Plugin#

class tensorrt_llm.plugin.PluginConfig(_explicitly_disable_gemm_plugin: bool = False)[source]#

Bases: object

The config that manages plugin-related options.

There are two option categories: * Plugin options (typically with xxx_plugin naming). These options can be assigned with:

“float16”/”bfloat16”/”float32”/”int32”, which means the plugin is enabled with the specified precision; (Some plugins only support limited dtype, i.e., gemm_swiglu_plugin and low_latency_gemm_swiglu_plugin only supports fp8 now)

“auto”, which means the plugin is enabled with the precision of dtype field (the dtype field must be same to model dtype, i.e., the one in PretrainedConfig);

None, which means the plugin is disabled.

Other features. These options can be assigned with boolean:
- True, which means the plugin is enabled;
- False, which means the plugin is disabled.

Note: All the fields should use a prefix “_”; PluginConfigMeta will wrap each field as a property.
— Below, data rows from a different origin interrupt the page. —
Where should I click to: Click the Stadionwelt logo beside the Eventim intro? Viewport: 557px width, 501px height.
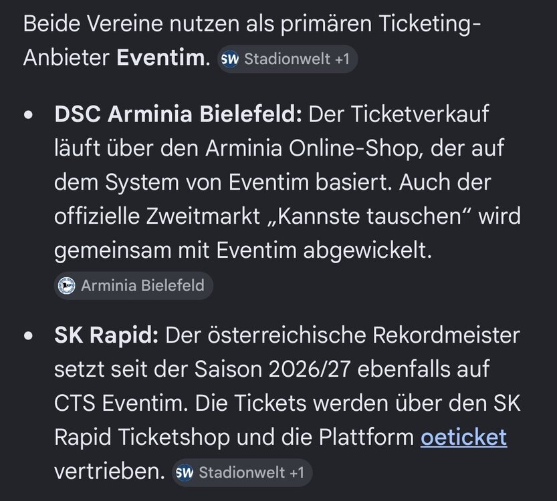click(230, 59)
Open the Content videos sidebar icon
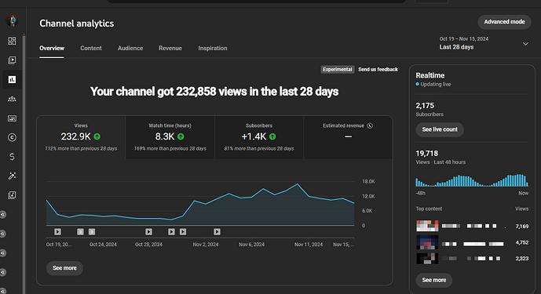This screenshot has height=294, width=541. pyautogui.click(x=12, y=60)
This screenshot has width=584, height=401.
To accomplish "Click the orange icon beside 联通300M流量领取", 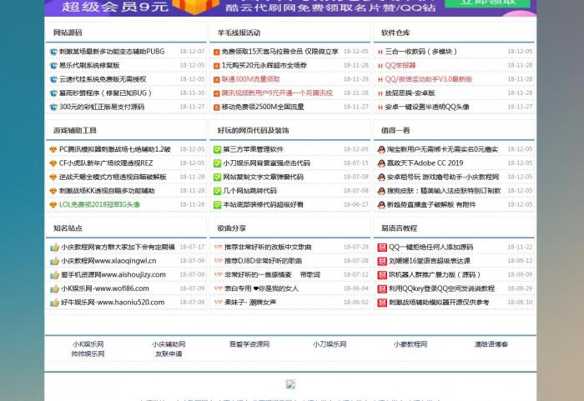I will click(x=216, y=79).
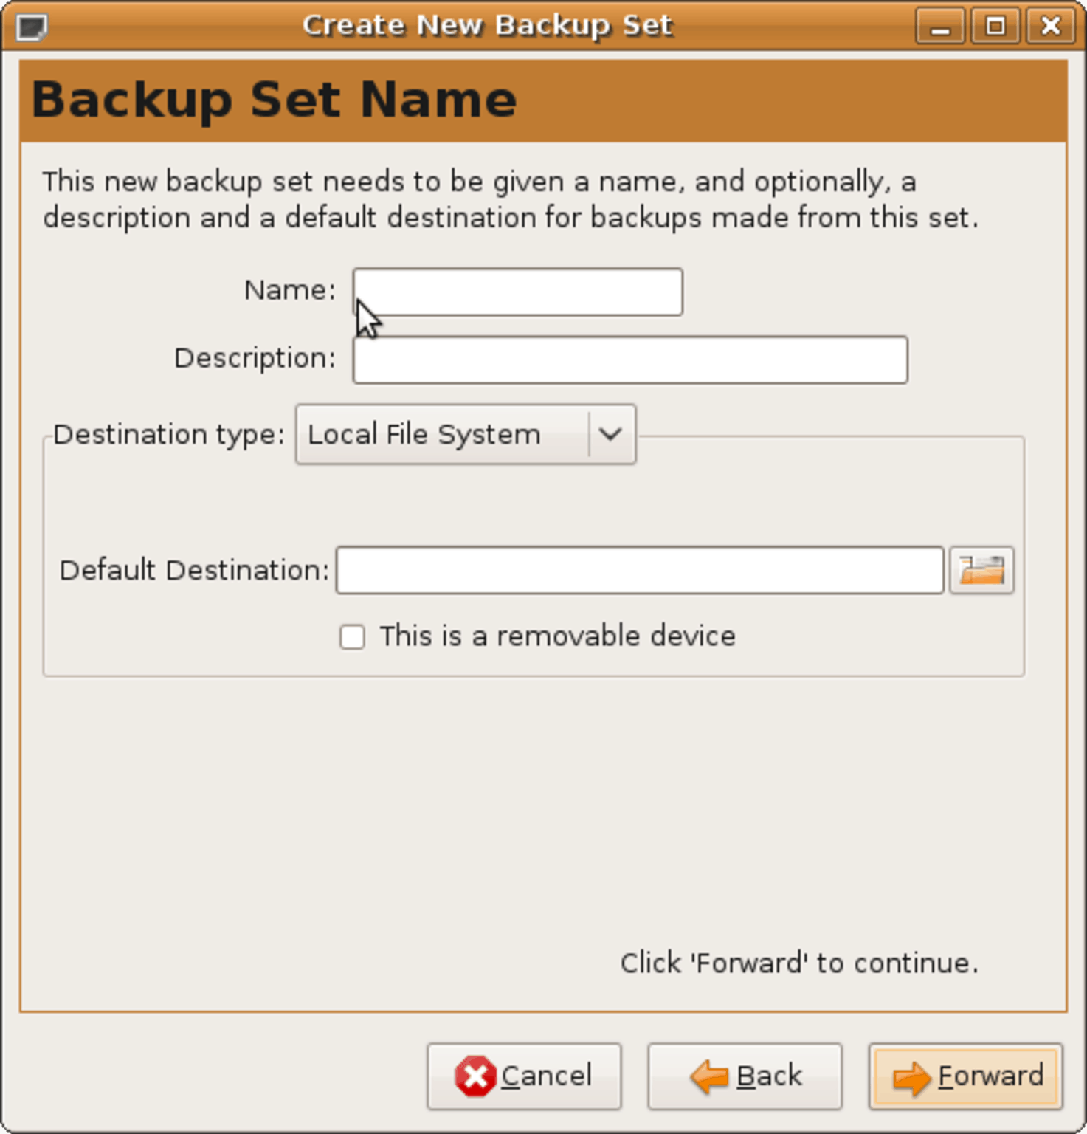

This ensures the fields can only be assigned with allowed values.

to_legacy_setting()[source]#

Legacy setting means that all of the plugins and features are disabled, this is needed for the legacy build.py script, which will be migrated to the centralized building script tensorrt_llm/commands/build.py.

After the migration is done, this function may or may not be deleted.